I like cranberry juice, so I wanted a Mocktail with mostly cranberry juice.

When I say cranberry juice, I mean the kind that comes out of a bottle or package, not homemade.

So, I took a cocktail recipe and made a mocktail variation but the differences between the two drinks are so dramatic, I would say the original merely pointed me in the direction of cranberry juice with a few ideas for flavorings.

I liked the end result. It was a bit tart without a sweet overtone. I am developing my own mocktail taste descriptions. As someone with a chicken and beer palate, the idea of a taste vocabulary is amusing.




Look at the Stone Cold Sober Mocktail.

Ignore the sandwich, it's fried SPAM with sliced vegetables and a cream cheese spread. It's ok but it still needs tweaking.
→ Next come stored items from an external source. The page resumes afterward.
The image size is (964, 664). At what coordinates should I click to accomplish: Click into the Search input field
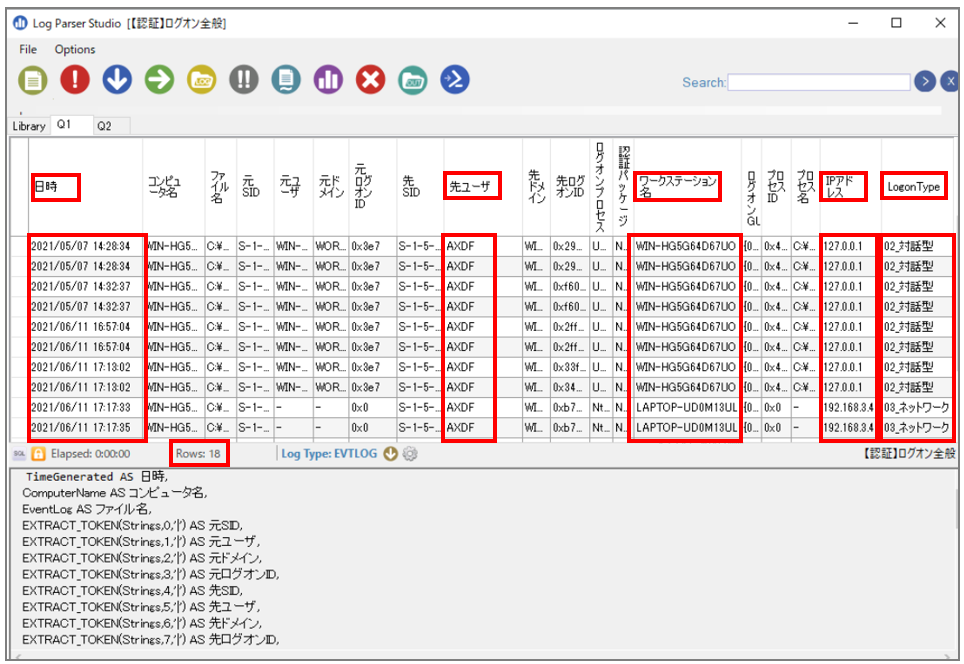tap(819, 82)
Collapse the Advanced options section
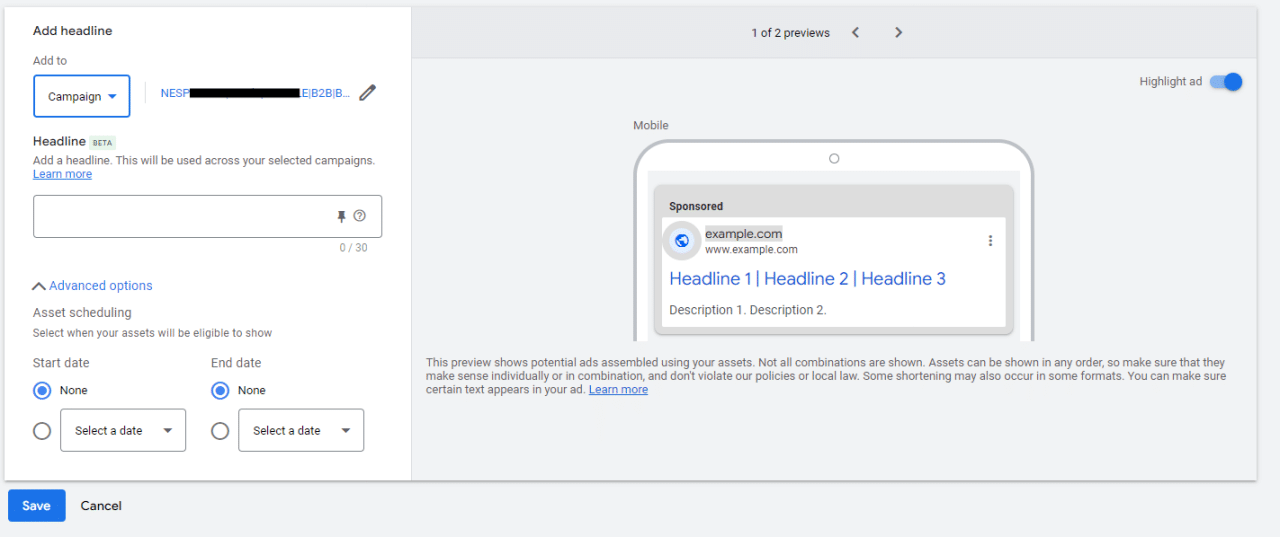1280x537 pixels. point(93,286)
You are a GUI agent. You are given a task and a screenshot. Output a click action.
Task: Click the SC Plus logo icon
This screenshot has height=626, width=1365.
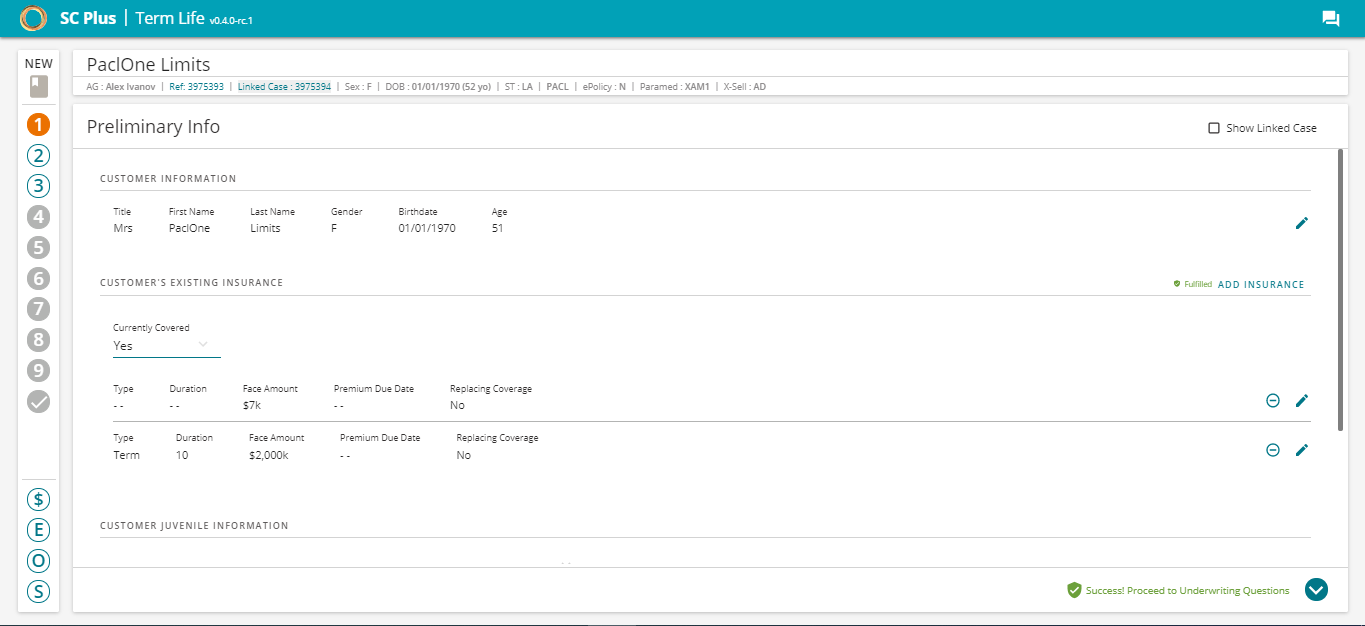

OMG It's Almost Chicken Soup


My refrigerator has been acting funny. The freezer wasn’t freezing but the inside shelves were -- so I had frozen cucumbers, tomatoes and onions and frozen juices etc.

After setting adjustments and a few salvage attempts, I decided to see if the frozen cucumber would work in soup along with some other leftovers.

I had no clue as to whether it would turn out.

I added enough water to a pan to cover the bag of pasta with about 2 more inches.

Then, I added leftover chicken broth and 1/2 a vegetable bouillon.

Then I sliced up the previous frozen cucumber, carrot, and onion.

Decide to try the spice Thyme. So, I crushed about a half a teaspoon of thyme between my palms and added it to the soup mix.

Added about 5 peppercorns.

I battled with the electric stove top for about 2o minutes looking for simmer but getting either a rapid boil or vaguely warm. Eventually, settled on a slow boil.

But, as time when on, the pasta sucked up most of the water, so I eventually added about 6 more cups of water because I really wanted a soup.

At 11:00 I got a simmer.

At 12:00 I tried soup.

While it tasted good, the noodles were getting soft and still very little soup. I could have added more Thyme and peppercorns. So now I have this huge batch of almost soup with soggy noodles. The frozen cucumbers worked well. Let’s see how this freezes and how it tastes when reheated and tweaked.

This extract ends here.